[Stored data Boundary: Start]

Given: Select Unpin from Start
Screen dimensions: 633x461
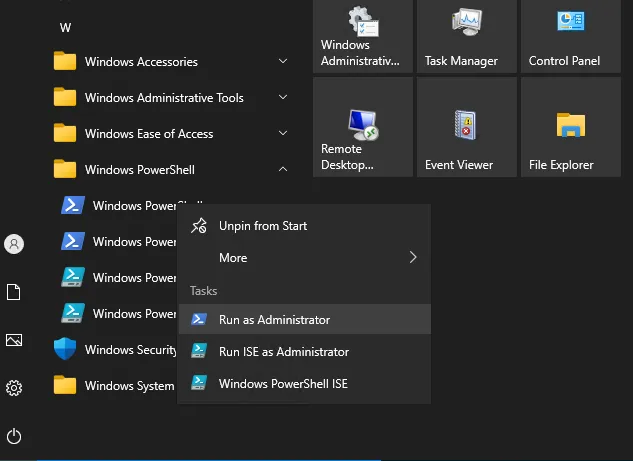Looking at the screenshot, I should [x=262, y=226].
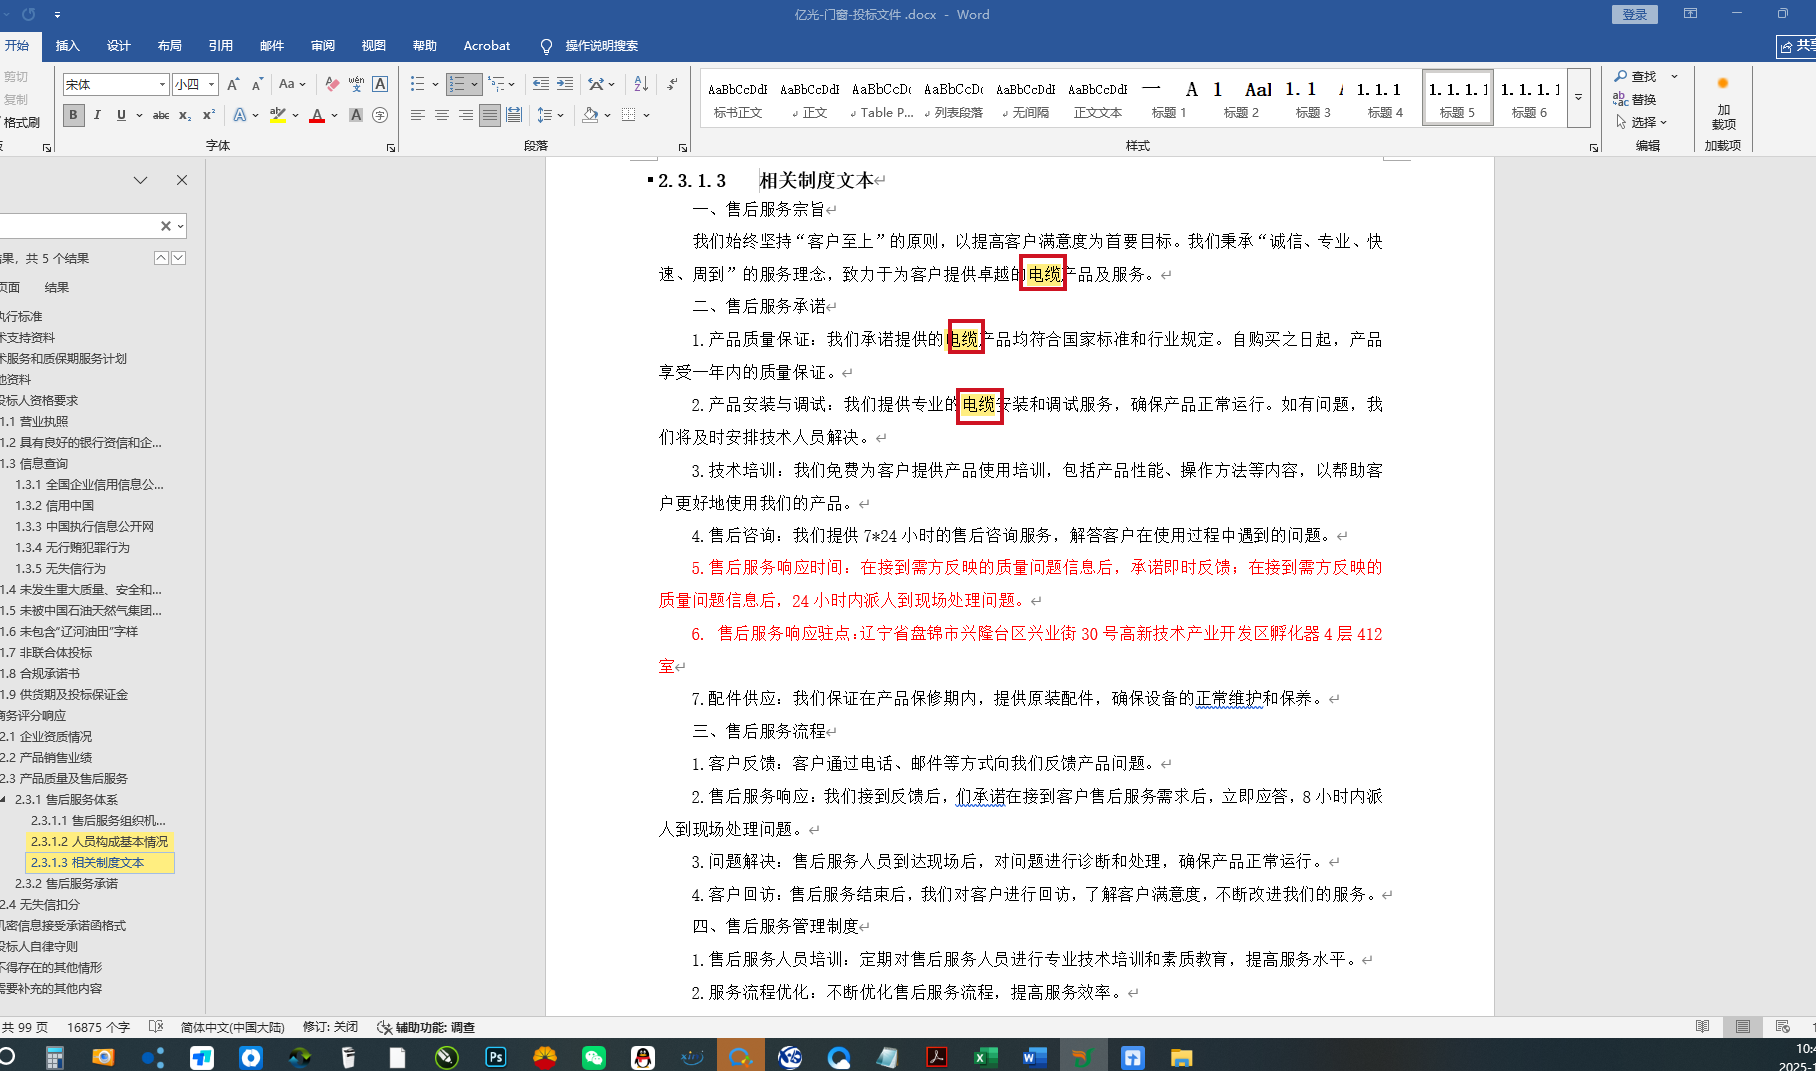Expand the styles gallery more arrow
Viewport: 1816px width, 1071px height.
[1578, 98]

[Stored data Boundary: End]

• **Task statement**: Omit the pictures; restate every entry word for word.

• **Task result**:
Given: Select Unpin from Start
Screen dimensions: 633x461
Looking at the screenshot, I should [x=262, y=226].
Expand the styles gallery more arrow
Viewport: 1816px width, 1071px height.
[1578, 98]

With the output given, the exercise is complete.